Dans Tu parles d’une histoire, Jean-Christophe Piot se fait l’accordéoniste du temps qui passe (compression/extension) et rapproche hier et aujourd'hui. Coulisses facétieuses du passé, grandes dates incontournables : tout passe dans son tamis. Cela sautille, ça ironise, ça se moque et ça nous apprend. Tout ça en même temps.

La chronique du jour sera funèbre parce que nous ne mentons pas, ce mois de novembre est tellement dégueulasse qu’il n’y a rien de tel pour se réchauffer que de claquer des dents en écoutant une bonne histoire bien macabre. Et ça, ça passe par le RER D, direction Maisons-Alfort, dans le Val de Marne, une riante cité qui a le mérite d’abriter une des plus vieilles écoles vétérinaires du monde, 1761 tout de même.

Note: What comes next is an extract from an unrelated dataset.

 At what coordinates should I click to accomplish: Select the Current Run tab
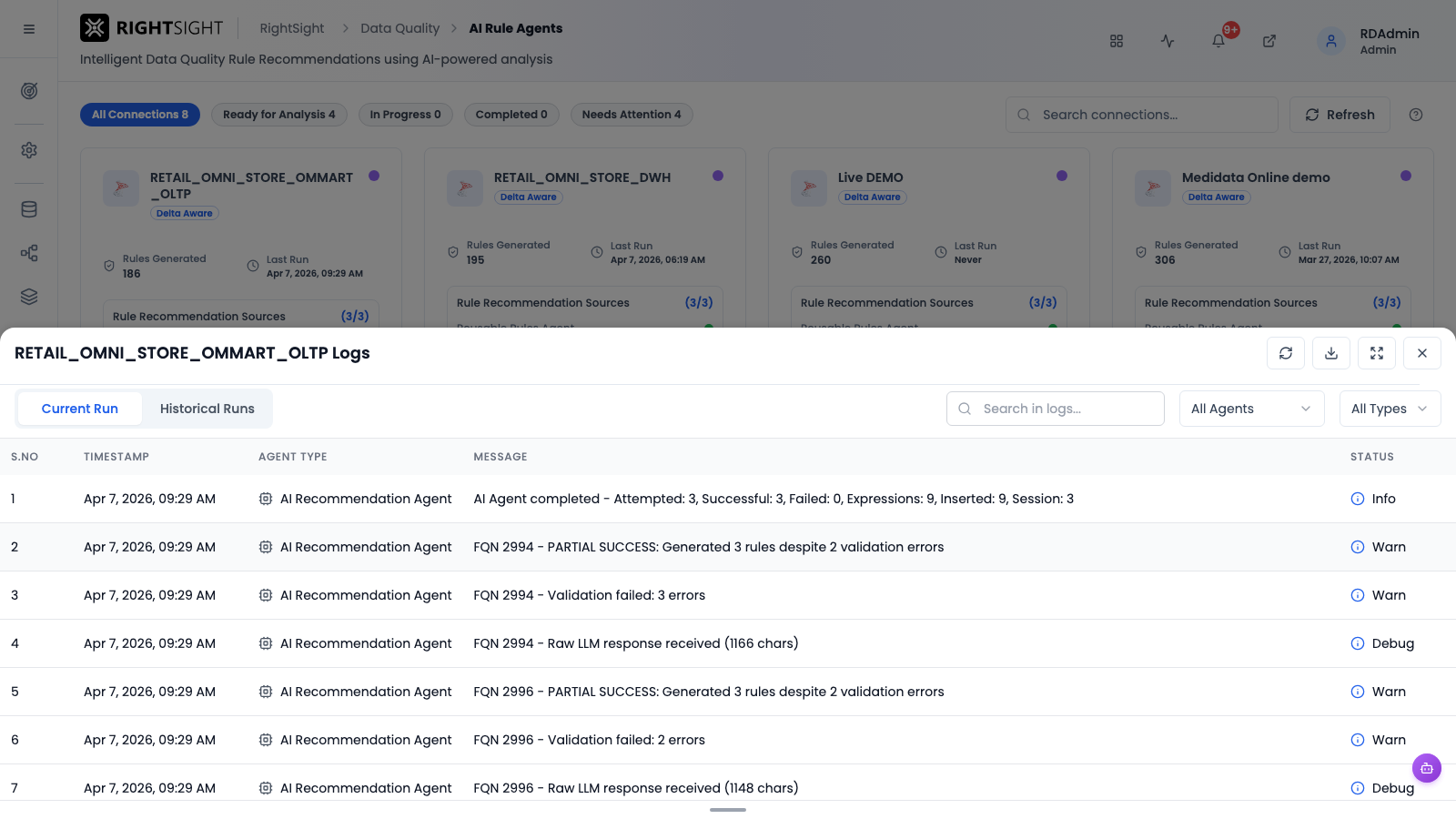pyautogui.click(x=80, y=409)
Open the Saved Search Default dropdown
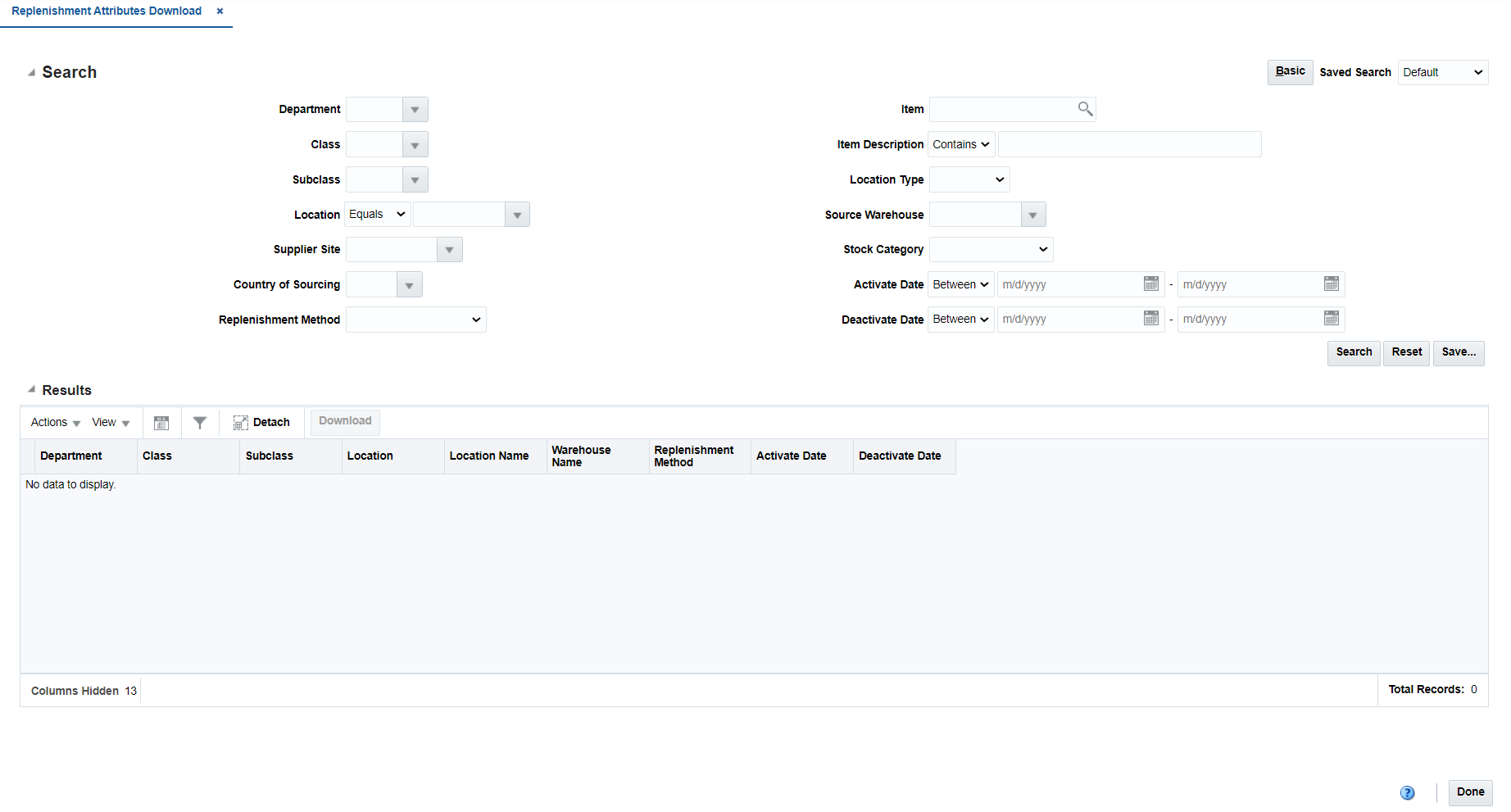The height and width of the screenshot is (812, 1511). coord(1442,72)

Et parmi ses premiers directeurs on compte un certain Fragonard, Honoré Fragonard – oui comme le peintre, dont il est d’ailleurs le cousin, mais le truc d’Honoré, ce n’est pas le pinceau, c’est le scalpel. Il y en a, leur kif, c’est de collectionner les canards en plastique, eh ben Honoré, lui, c’est de disséquer des trucs morts au nom de la science. Les dissections de Fragonard sont des chefs-d’oeuvre de technique. Or l’anatomie est à la mode, dans les années 1760. 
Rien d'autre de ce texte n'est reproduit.